Instructions to follow: Give back, word for word, the lines in the listing below from the one holding "Task: Enable Customize" down to the one holding "You are a computer-use agent. The", both ends included.

Data to examine:
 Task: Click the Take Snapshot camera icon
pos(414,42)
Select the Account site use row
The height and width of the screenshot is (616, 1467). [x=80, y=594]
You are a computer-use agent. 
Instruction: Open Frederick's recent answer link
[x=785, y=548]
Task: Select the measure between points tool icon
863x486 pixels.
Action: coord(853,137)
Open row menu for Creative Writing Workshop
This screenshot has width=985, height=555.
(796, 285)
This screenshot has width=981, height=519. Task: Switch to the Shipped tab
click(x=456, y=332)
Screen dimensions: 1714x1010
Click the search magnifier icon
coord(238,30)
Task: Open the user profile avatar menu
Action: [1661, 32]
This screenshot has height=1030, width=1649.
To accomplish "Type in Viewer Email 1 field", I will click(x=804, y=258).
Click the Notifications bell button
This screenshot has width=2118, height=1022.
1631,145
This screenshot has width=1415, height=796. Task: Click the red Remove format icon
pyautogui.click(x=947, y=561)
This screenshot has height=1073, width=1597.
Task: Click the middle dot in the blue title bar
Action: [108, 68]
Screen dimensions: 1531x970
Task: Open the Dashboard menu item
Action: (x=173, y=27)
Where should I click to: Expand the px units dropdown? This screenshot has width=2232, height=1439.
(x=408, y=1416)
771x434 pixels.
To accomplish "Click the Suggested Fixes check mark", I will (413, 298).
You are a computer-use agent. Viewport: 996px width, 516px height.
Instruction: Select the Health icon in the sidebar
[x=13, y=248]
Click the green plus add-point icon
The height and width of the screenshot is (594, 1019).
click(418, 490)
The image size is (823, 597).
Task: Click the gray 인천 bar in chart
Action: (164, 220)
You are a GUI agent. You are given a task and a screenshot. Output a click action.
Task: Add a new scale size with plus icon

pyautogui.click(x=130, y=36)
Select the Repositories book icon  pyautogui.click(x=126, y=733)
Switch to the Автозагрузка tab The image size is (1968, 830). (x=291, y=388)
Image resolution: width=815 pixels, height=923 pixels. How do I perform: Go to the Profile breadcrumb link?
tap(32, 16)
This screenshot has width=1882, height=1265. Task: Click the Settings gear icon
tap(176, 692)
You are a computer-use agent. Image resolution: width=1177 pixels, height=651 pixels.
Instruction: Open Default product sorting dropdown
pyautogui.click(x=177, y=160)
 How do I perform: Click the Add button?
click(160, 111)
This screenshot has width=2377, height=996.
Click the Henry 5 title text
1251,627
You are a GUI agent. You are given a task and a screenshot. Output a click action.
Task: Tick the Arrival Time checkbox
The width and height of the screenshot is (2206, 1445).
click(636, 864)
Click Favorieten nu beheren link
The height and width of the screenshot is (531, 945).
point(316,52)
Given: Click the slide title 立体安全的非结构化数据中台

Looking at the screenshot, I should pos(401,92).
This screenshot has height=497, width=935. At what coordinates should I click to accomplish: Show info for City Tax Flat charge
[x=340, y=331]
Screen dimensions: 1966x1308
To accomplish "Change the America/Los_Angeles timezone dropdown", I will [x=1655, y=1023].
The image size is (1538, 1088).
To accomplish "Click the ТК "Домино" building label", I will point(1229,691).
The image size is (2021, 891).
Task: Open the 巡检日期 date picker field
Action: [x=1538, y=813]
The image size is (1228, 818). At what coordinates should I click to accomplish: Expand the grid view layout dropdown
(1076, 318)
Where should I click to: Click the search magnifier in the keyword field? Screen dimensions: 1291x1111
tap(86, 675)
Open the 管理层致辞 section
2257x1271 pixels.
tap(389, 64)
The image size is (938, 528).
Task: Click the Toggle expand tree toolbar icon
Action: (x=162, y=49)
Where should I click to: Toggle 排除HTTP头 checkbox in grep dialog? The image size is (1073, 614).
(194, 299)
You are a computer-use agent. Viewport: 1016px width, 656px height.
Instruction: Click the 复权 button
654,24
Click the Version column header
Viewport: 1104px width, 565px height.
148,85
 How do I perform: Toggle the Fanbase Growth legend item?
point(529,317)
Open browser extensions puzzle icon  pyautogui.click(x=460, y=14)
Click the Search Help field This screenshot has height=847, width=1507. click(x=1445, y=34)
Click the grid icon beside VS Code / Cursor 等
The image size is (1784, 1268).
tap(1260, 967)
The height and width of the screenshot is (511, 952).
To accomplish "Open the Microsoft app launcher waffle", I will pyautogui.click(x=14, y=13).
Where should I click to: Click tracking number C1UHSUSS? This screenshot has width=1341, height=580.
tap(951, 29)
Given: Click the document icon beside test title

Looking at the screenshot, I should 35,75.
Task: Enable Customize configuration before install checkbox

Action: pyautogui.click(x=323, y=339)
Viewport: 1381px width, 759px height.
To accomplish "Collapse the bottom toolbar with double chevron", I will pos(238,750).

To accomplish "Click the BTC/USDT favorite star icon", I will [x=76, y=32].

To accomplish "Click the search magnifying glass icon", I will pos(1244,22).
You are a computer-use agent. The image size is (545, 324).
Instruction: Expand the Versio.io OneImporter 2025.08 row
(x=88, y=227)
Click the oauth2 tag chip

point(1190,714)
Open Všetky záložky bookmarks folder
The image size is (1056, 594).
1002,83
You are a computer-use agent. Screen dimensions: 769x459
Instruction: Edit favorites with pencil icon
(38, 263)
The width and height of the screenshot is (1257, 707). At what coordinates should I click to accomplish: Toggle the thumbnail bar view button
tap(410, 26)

Written solution:
Task: Enable Customize configuration before install checkbox

Action: pyautogui.click(x=323, y=339)
Viewport: 1381px width, 759px height.
To accomplish "Collapse the bottom toolbar with double chevron", I will pos(238,750).

To accomplish "Click the BTC/USDT favorite star icon", I will [x=76, y=32].

To accomplish "Click the search magnifying glass icon", I will pos(1244,22).
You are a computer-use agent. The image size is (545, 324).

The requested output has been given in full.